America would be capable of sending as much as 2.4 million barrels a day overseas in 2025 if federal policy makers were to eliminate restrictions on most crude exports, an analysis by Turner, Mason & Co. for the Energy Information Administration shows. That would make the U.S. the fourth-largest oil exporter, behind Saudi Arabia, Russia and the United Arab Emirates, based on 2013 EIA data. The report assumes domestic output rises by 7.2 million barrels a day from 2013.
The analysis is part of a series of studies the U.S. government is performing following a 71 percent surge in domestic oil production over the last four years. Drillers including Harold Hamm of Continental Resources Inc. and John Hess of Hess Corp. have been calling on the government to lift the ban on crude exports as they pump more light oil out of shale formations from North Dakota to Texas.
Posted May 5, 2015
Energy Outlook Blog (Geoff Styles): The US Energy Information Administration's latest Annual Energy Outlook features the key finding that the US is on track to reduce its net energy imports to essentially zero by 2030, if not sooner.
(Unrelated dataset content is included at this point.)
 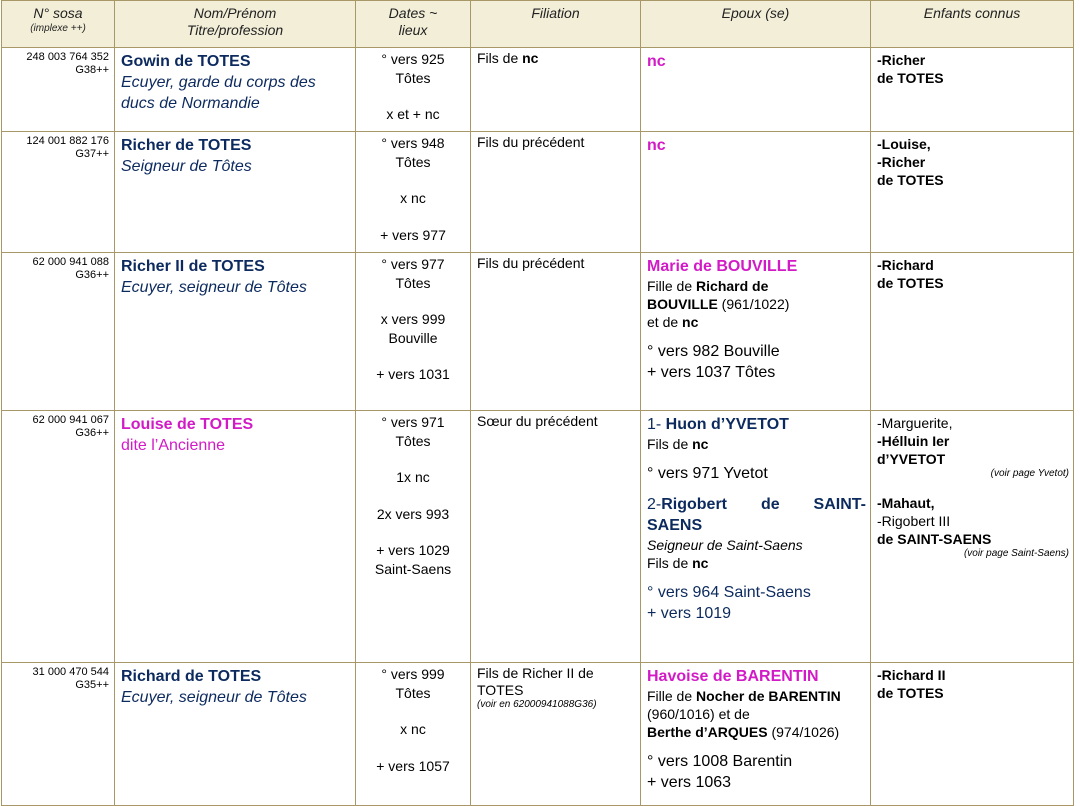 I want to click on dates-cell: ° vers 925 Tôtes x et + nc, so click(x=413, y=90).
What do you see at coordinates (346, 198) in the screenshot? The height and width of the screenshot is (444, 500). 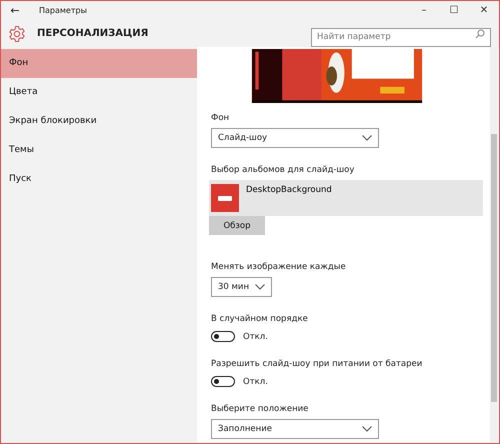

That might seem surprising, in light of the recent collapse of oil prices and the resulting significant slowdown in drilling. EIA has covered that base, as well, in a side-case in which oil prices remain under $80 per barrel through 2040, and net imports bottom out at around 5% of total energy demand. Either way, this is as close to true US energy independence as I ever expected to see.
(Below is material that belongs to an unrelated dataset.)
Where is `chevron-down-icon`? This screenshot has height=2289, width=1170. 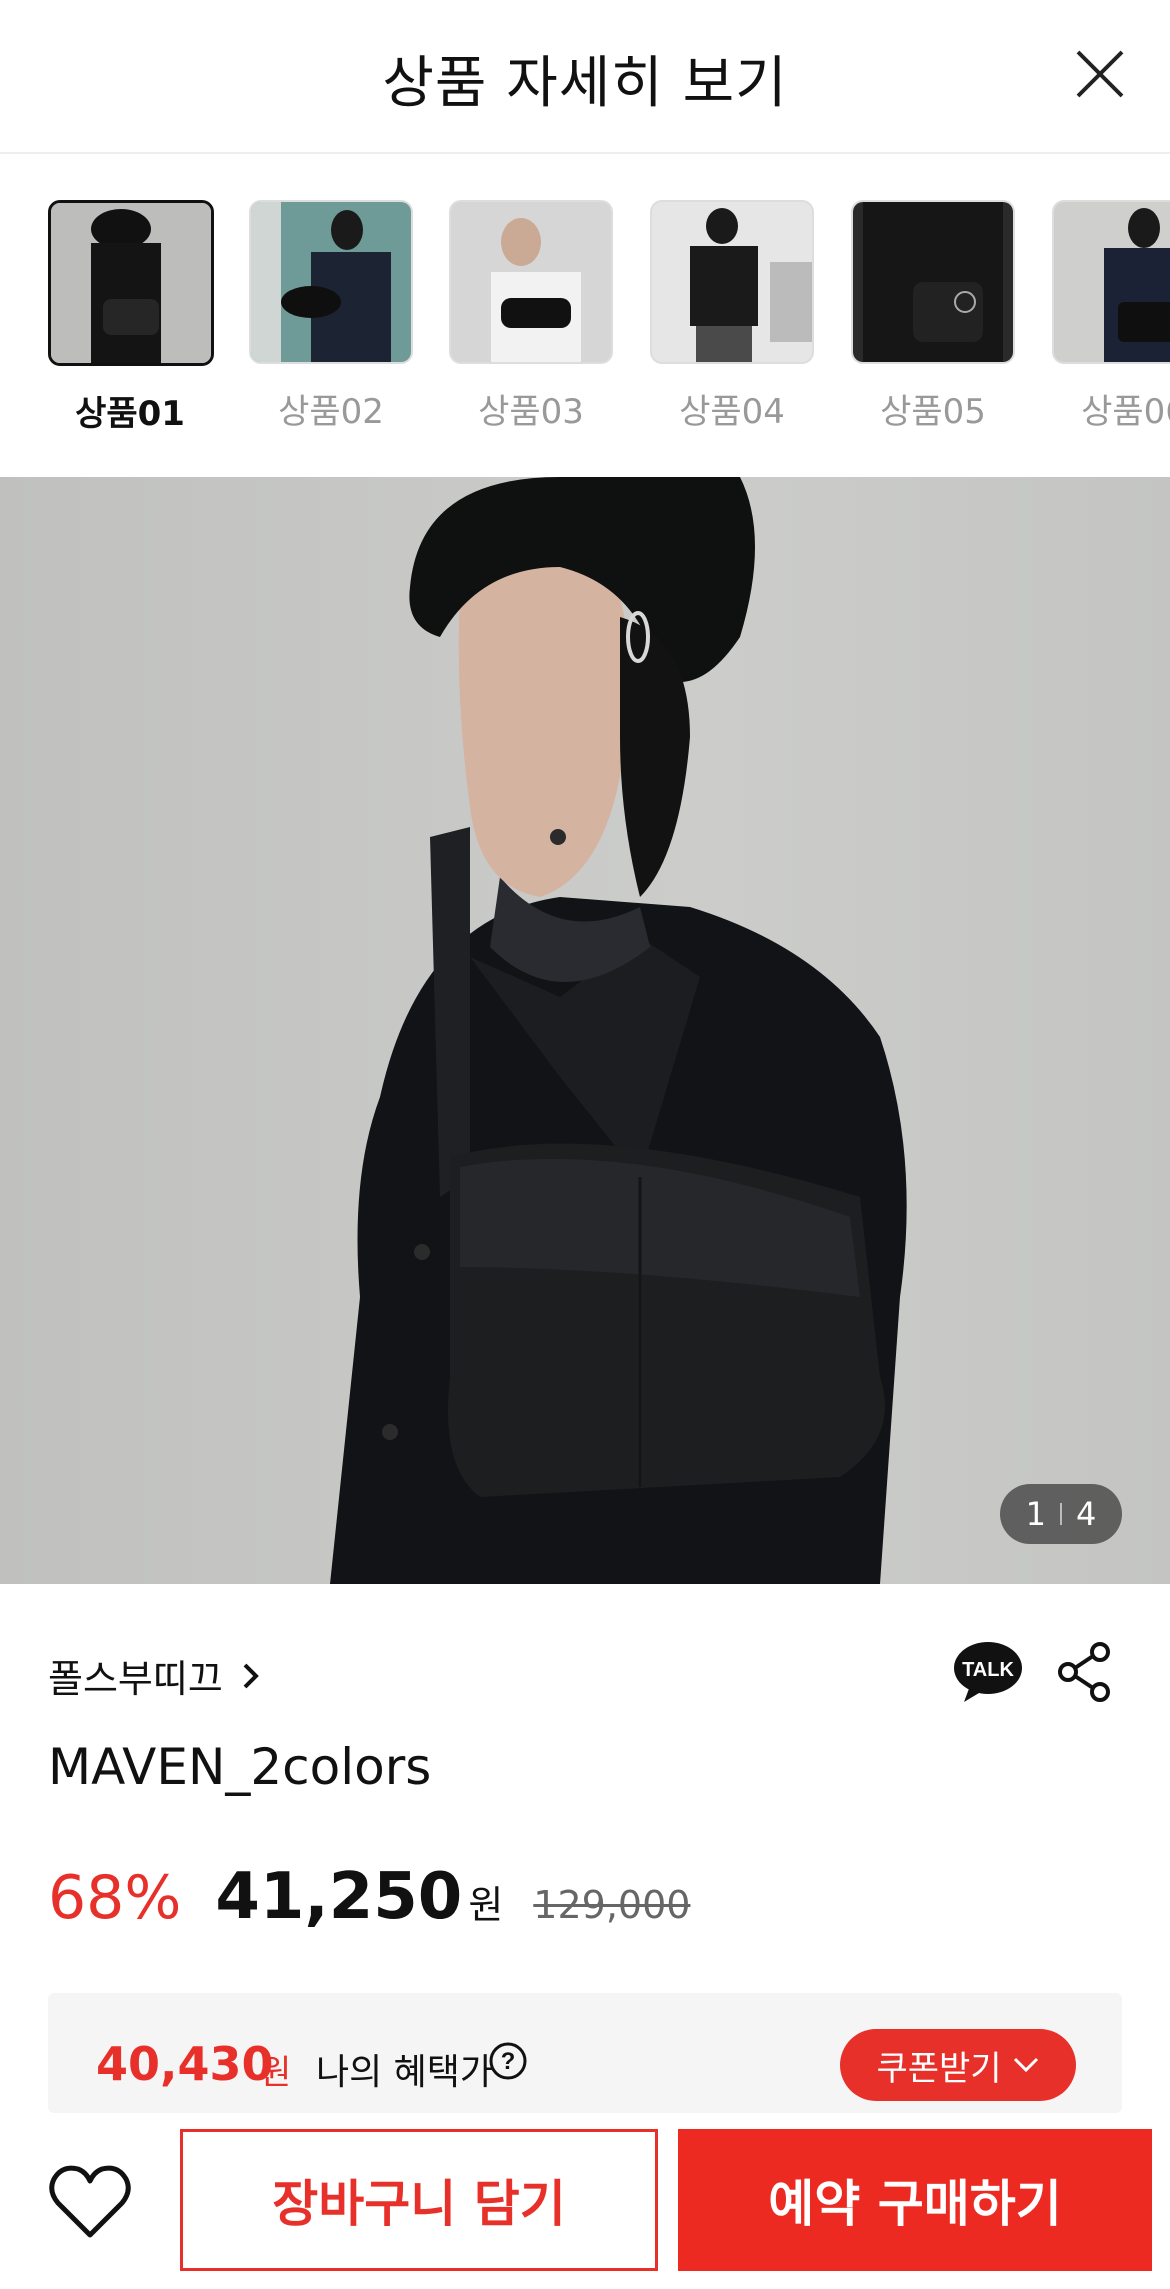 chevron-down-icon is located at coordinates (1026, 2065).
It wasn't that many years ago that such an outcome seemed ludicrously unattainable. I recall patiently explaining to various audiences that we simply couldn't drill our way to energy independence. The forecast of self-sufficiency that EIA has assembled depends on a lot more than just drilling, but without the development of previously inaccessible oil and gas resources through advanced drilling technology and hydraulic fracturing, a.k.a. "fracking", it couldn't be made at all. The growing contributions of various renewables are still dwarfed by oil and natural gas, for now.
Posted May 4, 2015
USA Today: The U.S. economy may not be benefiting as much as anticipated from the collapse in oil prices over the past 10 months. In fact, for oil-producing states, the decline of some 50% is taking a toll.
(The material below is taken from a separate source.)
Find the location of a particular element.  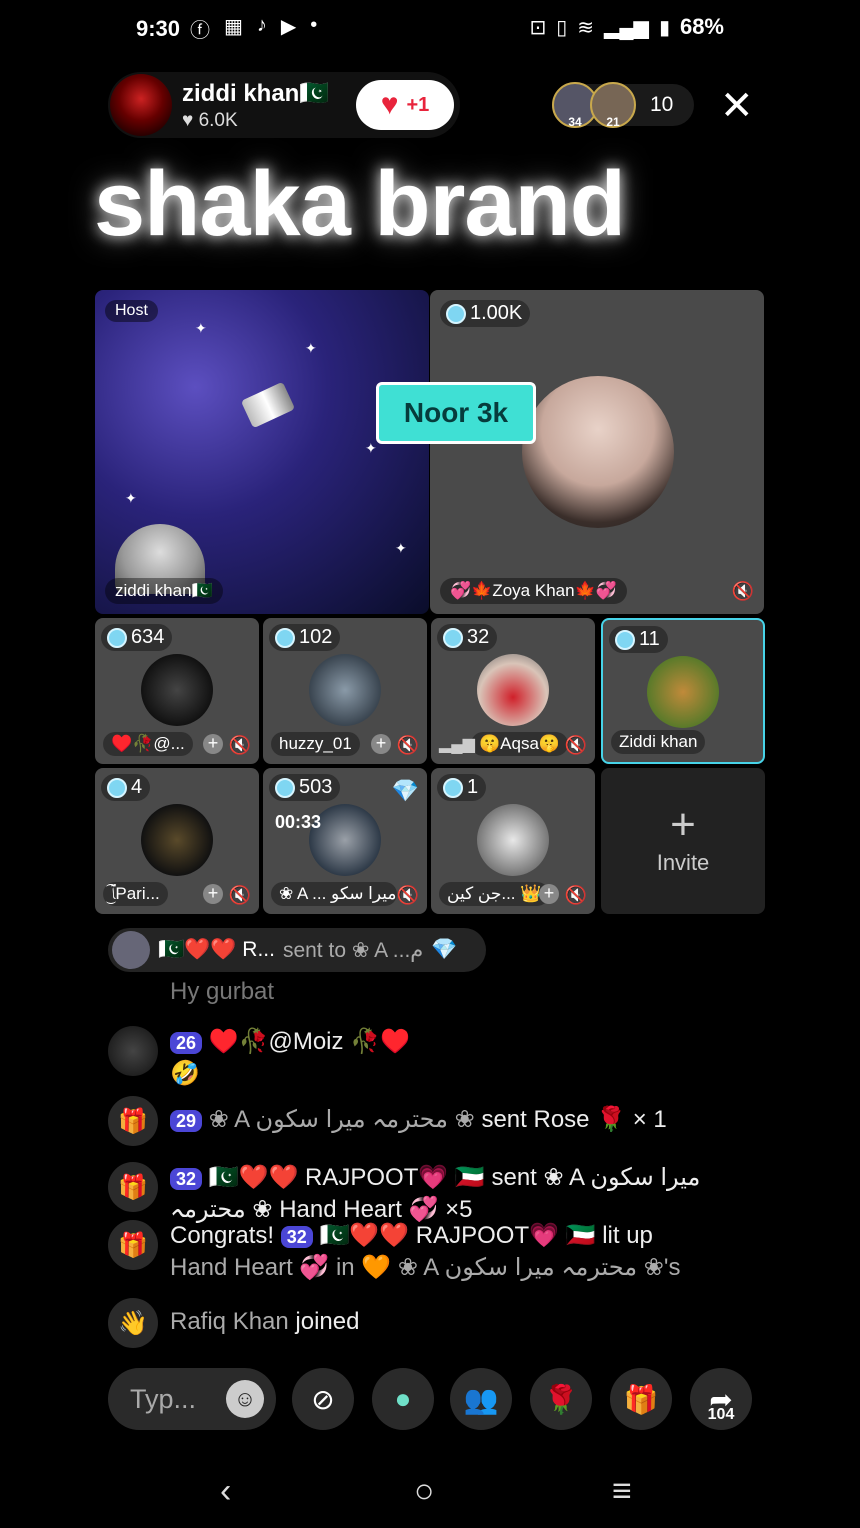

host-likes-count: 6.0K is located at coordinates (218, 120).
But one thing seems clear: The nation as a whole is nowhere near as susceptible to sharp swings in oil prices — one way or the other — as it was for decades.
That was the message from Jason Furman, the chairman of the White House Council of Economic Advisers and President Obama's chief economist, at a New York forum held by the Columbia University Center on Global Energy Policy.
Furman spoke one day before the U.S. government reported an annual growth rate of just 0.2% for the nation's gross domestic production from January through March, down substantially from a 2.2% pace in the fourth quarter of 2014.
Among the factors was consumer spending, which rose by only 1.9% in the first quarter compared with a 4.4% increase in the previous quarter.
Consumers proved slow to spend their savings from lower gasoline prices, savings that economists estimate at $700 per household, as Furman pointed out. But that reluctance may change soon, to the benefit of the nation's economy, he added.